To use mathematics is another matter. For that you need is to understand
somebody else's description well enough to apply it. Here "apply" means
to describe how the model fits what you are working on and then use existing
features of the model to check properties you care about.
Traditional engineering is about using mathematics. Software
engineering is more about doing mathematics. The reason for this
difference is that traditional engineering applies well worn practices
and software engineering is almost always involved in creating something
quite different than what came before.
A good book on software engineering mathematics will, like this one, teach
you a descriptive process as it teaches you the traditional mathematical
concepts. The descriptive framework covered by this book is called Z. It
came out of Britain and is pronounced "zed". It is way under utilized in
the U.S. but for an American book written from a more applied point of view
see "The way of Z" by Jonathan Jacky.

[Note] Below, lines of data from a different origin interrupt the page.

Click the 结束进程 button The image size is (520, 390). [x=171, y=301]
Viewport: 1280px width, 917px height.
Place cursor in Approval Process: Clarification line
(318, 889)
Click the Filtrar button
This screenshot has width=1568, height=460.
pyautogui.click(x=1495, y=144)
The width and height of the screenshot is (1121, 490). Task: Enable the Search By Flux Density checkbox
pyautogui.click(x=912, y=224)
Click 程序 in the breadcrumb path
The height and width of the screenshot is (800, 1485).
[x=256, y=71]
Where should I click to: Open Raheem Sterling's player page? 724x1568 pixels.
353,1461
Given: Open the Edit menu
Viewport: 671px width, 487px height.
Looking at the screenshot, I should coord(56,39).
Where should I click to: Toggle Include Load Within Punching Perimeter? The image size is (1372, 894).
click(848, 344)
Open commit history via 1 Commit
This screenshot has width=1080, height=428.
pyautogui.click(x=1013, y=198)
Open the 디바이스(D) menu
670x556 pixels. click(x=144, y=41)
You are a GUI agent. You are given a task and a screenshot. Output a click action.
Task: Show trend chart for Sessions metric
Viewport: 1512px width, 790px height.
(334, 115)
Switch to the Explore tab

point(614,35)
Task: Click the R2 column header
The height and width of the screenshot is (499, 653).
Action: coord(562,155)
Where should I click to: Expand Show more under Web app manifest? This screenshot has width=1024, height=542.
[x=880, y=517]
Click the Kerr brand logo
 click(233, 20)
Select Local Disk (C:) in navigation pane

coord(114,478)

Some of you may have to read that
before you find this one interesting.
I used to teach a graduate course in discrete structures to masters students
in computer science. Had I been aware of this book then, I would have
used it as a text.
Kindle edition badly formatted March 2, 2010 James (Spain) 1 out of 1 found this review helpful
The Kindle Edition is badly formatted, with missing symbols (replaced by 'iconid="xx"'), ASCII replacements for logic symbols (V and /\ for OR and AND, which looks really bad in a serif font) and formulae which look like scanned images from the book (sometimes the wrong images).